**REQUIRED TASK**
Put the lines below into a JSON list of strings, with one string for each line and no blank lines. Leave the pictures out.

**RECORDS**
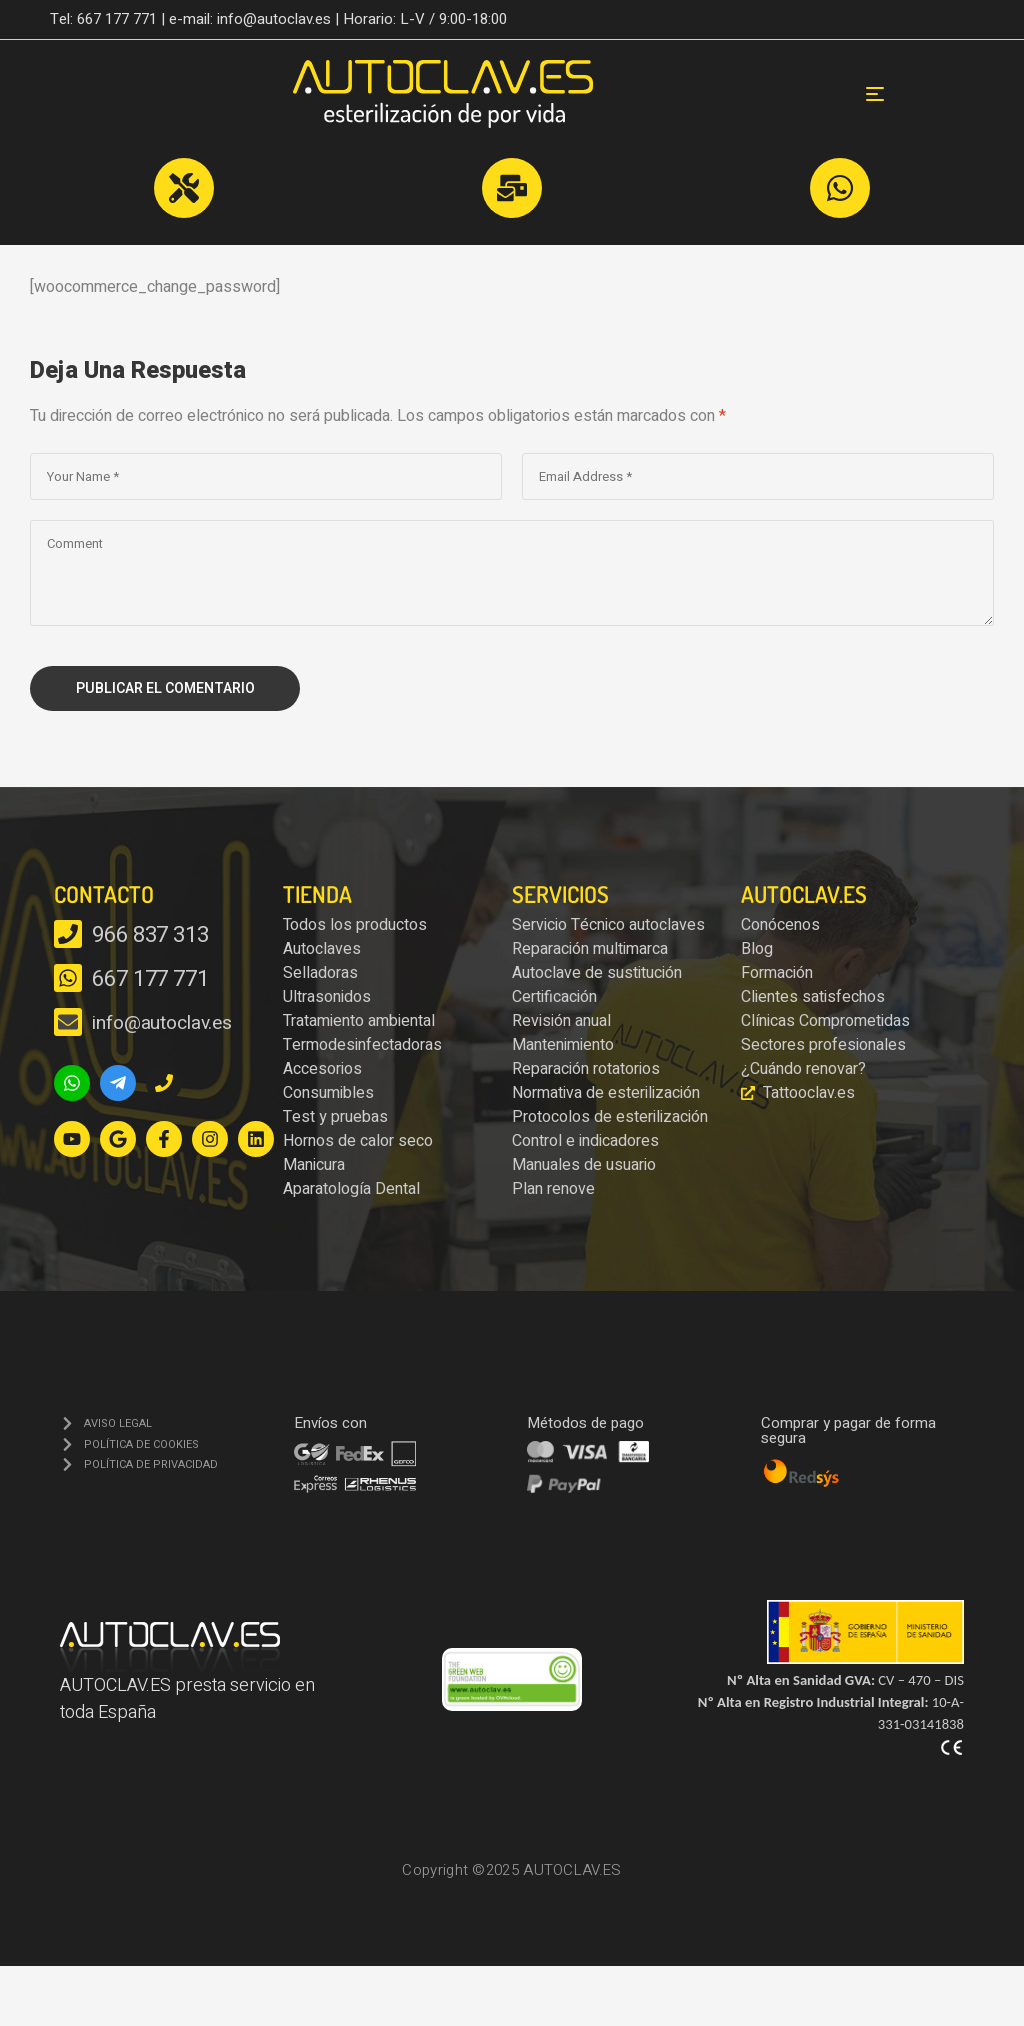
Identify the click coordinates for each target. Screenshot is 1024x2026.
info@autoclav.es (161, 1023)
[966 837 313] (68, 934)
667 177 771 (150, 979)
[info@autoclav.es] (68, 1022)
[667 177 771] (68, 978)
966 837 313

**RESULT**
[
  "Identify the click coordinates for each target. Screenshot is 1024x2026.",
  "info@autoclav.es (161, 1023)",
  "[966 837 313] (68, 934)",
  "667 177 771 (150, 979)",
  "[info@autoclav.es] (68, 1022)",
  "[667 177 771] (68, 978)",
  "966 837 313"
]